MATERIAL:
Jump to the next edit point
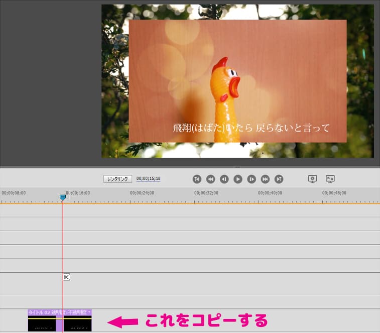Image resolution: width=380 pixels, height=333 pixels. click(x=266, y=179)
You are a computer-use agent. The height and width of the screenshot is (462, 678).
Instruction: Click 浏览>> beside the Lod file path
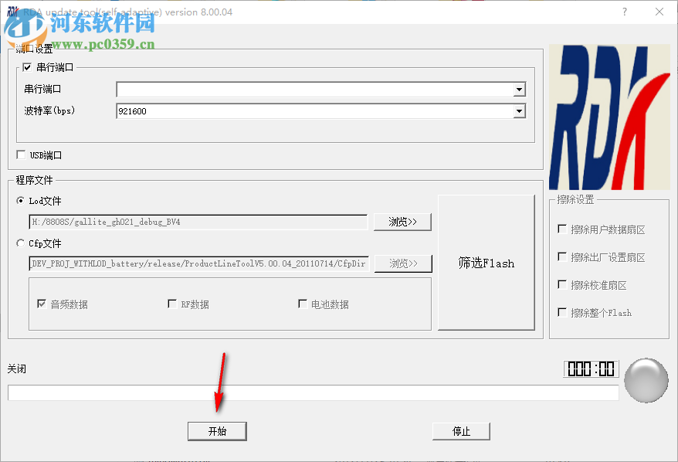click(403, 222)
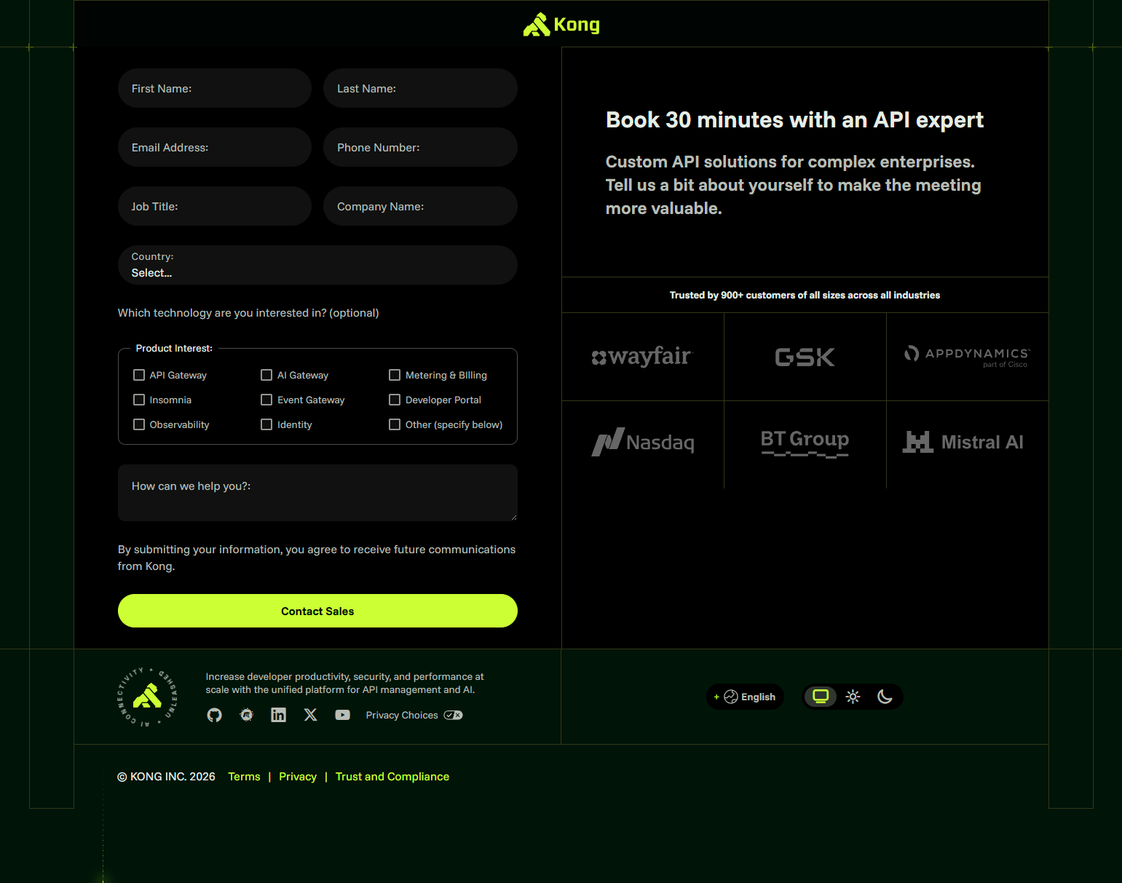
Task: Click the LinkedIn icon in footer
Action: [x=278, y=715]
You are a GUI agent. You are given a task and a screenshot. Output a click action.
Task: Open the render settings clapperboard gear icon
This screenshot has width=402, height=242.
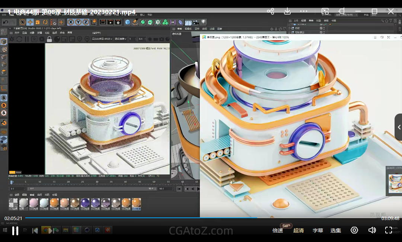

AIM OF THE EXERCISE:
Recast all of the lines above as a numbered list, omitting any blank lines and leaving out the pictures.

RESPONSE FOR THIS EXERCISE:
1. Jump to the next edit point
2. Image resolution: width=380 pixels, height=333 pixels. click(x=266, y=179)
3. You are a computer-use agent. The height and width of the screenshot is (462, 678).
4. Instruction: Click 浏览>> beside the Lod file path
5. click(403, 222)
6. Task: Click the LinkedIn icon in footer
7. Action: [x=278, y=715]
8. You are a GUI agent. You are given a task and a screenshot. Output a click action.
9. Task: Open the render settings clapperboard gear icon
10. This screenshot has width=402, height=242.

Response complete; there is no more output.